§ **EXCERPTED PASSAGE**:

□ □ □

The Wall Street tax New York needs now

In New York, bodegas collect sales taxes and send them on to local and state governments. Grocery stores and dry cleaners and restaurants do the same. So why, in a state whose largest single industry is finance, are purchases of stocks, bonds and similar instruments exempt?
They shouldn’t be. A bill recently introduced by state Sen. Julia Salazar and Assemblywoman Yuh-Line Niou would place modest fees on such transactions that are projected to throw off impressive results: $12-29 billion per year, with well-conceived provisions to prevent location-based evasion. The financial transitions tax is part of an ambitious revenue package known as the Invest in Our New York Act. It’s intended not only to address budget deficits that could total as much as $63 billion over the next four years but also to reverse rampant inequality and decades of disinvestment in crucial services and infrastructure that set the stage for disaster well before COVID struck.
The tax is small: a 0.5% sales tax on the value of stock trades, 0.1% on debt and 0.005% on derivatives. That’s far less than the combined city and state sales tax of 8.875% on a sandwich at that bodega. The majority of the taxes would be paid by hedge funds, whose flash-trading makes up more than half of current trading volume.
The revenue the measure would inject into the state’s frayed economy would protect jobs. Most New Yorkers won’t feel any pinch in their taxes; fully half of American families don’t have retirement accounts, and those who do could end up saving money, because the tax would disincentivize high-churn trading that’s profitable for brokerage firms but costly to investors.
But Wall Street banks and trading platforms are claiming they’ll blow up their entire businesses, moving them en masse to other states, to avoid the proposed taxes. They want us to believe that about 10,000 broker-dealers and about 40,000 investment managers, dozens of multi-billion-dollar hedge funds and private equity funds, the whole New York Stock Exchange and a handful of banks would decide to leave New York all at once, simply to avoid paying a tiny sales tax that could fund public schools, housing, health care, public transportation and a just climate transition for the residents of America’s richest metropolis.
It’s déjà vu all over again. When a stock transfer tax was introduced in New York in 1905, it met with similar fearmongering: “There is a very great probability that the bill, if enacted, would...chiefly because of the transfer of Stock Exchange business to other states, so far fail in its purpose that the resulting revenue would be inconsiderable” opined the New York Times.

□ □ □

[Stored data]
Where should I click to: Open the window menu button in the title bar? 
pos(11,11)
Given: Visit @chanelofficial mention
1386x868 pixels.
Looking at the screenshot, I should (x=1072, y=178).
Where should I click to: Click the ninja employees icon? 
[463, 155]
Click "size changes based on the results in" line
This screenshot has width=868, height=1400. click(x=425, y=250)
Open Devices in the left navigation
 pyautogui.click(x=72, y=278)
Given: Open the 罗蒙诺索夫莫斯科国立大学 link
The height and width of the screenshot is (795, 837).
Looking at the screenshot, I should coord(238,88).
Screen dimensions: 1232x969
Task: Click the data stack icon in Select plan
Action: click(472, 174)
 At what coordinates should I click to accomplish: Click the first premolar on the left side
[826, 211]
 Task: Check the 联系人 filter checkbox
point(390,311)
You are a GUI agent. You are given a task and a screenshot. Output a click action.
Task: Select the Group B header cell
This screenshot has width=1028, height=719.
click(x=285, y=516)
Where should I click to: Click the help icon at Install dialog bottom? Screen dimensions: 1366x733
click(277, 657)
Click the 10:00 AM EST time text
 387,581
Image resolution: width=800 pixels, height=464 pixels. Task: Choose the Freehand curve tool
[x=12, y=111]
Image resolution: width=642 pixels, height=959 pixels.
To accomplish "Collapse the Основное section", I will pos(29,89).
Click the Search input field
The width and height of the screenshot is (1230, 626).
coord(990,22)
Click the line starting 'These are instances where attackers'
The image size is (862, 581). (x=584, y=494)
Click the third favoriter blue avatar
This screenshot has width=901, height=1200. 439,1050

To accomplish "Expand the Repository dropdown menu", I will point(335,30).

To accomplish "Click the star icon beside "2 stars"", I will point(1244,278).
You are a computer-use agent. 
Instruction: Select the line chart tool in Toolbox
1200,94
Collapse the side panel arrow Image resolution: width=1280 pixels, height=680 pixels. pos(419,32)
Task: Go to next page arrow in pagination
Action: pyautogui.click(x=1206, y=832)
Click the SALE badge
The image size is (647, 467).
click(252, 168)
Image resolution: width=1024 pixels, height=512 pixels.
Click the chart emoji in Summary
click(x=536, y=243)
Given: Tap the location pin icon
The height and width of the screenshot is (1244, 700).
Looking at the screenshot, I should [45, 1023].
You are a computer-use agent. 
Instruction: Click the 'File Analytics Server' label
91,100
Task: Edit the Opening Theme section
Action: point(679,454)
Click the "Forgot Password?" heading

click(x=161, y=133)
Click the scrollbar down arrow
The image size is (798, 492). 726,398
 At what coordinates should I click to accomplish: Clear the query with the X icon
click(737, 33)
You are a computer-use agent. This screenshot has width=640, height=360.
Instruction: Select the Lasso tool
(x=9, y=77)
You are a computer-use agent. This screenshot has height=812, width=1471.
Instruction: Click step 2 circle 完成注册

□ □ □

In the article on the Wall Street tax, swap "modest" for "minor" and write out the passage from "They shouldn’t be." to "before COVID struck." with that change.

They shouldn’t be. A bill recently introduced by state Sen. Julia Salazar and Assemblywoman Yuh-Line Niou would place minor fees on such transactions that are projected to throw off impressive results: $12-29 billion per year, with well-conceived provisions to prevent location-based evasion. The financial transitions tax is part of an ambitious revenue package known as the Invest in Our New York Act. It’s intended not only to address budget deficits that could total as much as $63 billion over the next four years but also to reverse rampant inequality and decades of disinvestment in crucial services and infrastructure that set the stage for disaster well before COVID struck.